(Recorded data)
*-*-*

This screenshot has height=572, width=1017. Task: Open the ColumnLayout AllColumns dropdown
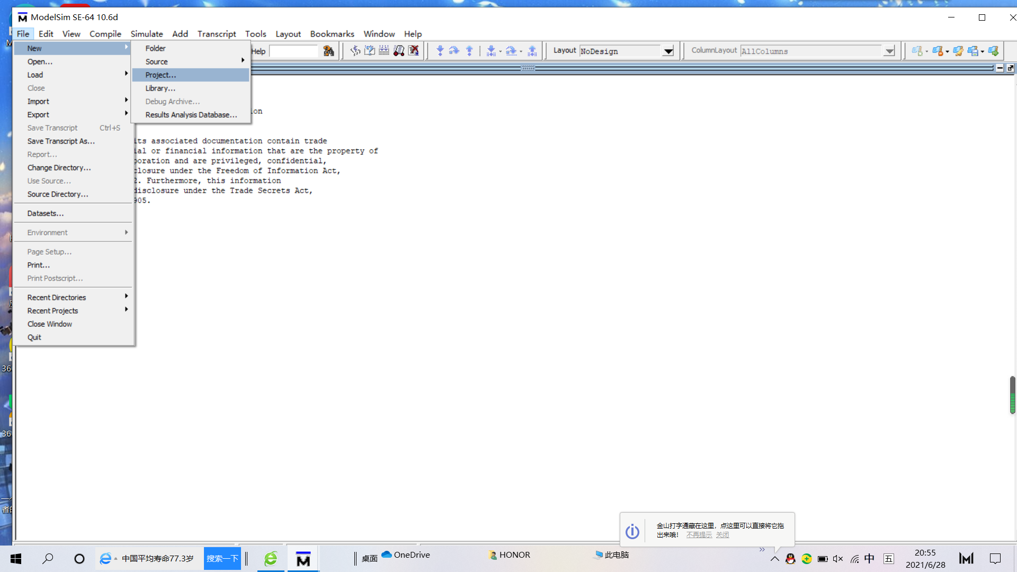pyautogui.click(x=889, y=51)
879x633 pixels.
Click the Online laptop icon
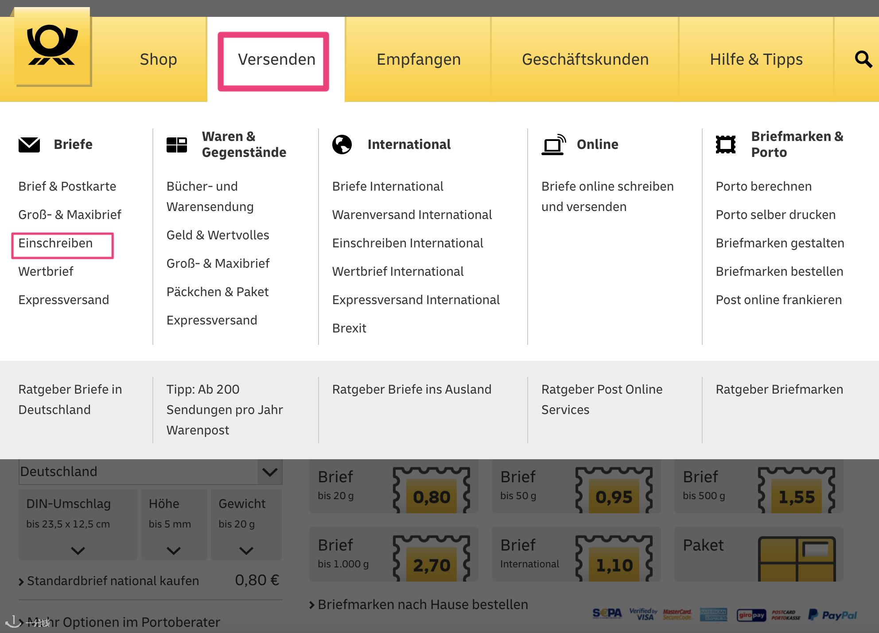coord(553,145)
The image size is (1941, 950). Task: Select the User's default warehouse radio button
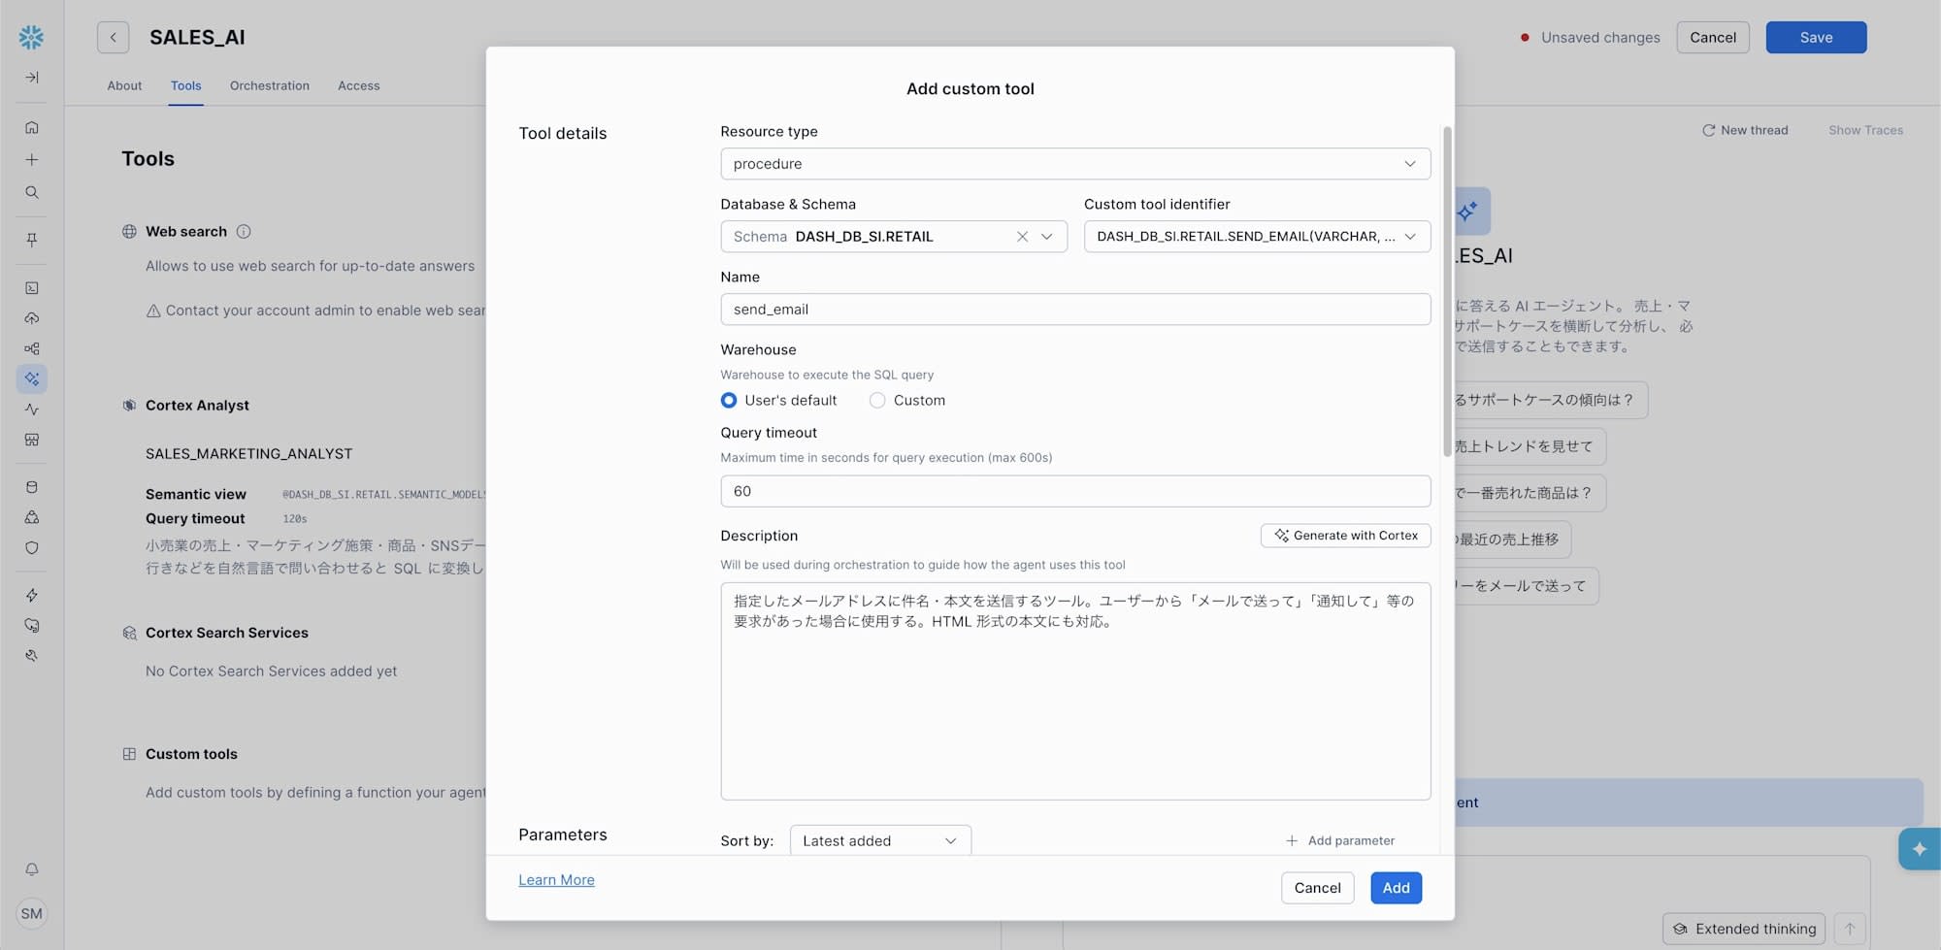coord(728,400)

*-*-*

> [How to complete this task]
Every record is to be restated word for word, with the pictures left out.

> [Expected answer]
This screenshot has height=572, width=1017. Task: Open the ColumnLayout AllColumns dropdown
pyautogui.click(x=889, y=51)
879x633 pixels.
Click the Online laptop icon
coord(553,145)
The image size is (1941, 950). Task: Select the User's default warehouse radio button
coord(728,400)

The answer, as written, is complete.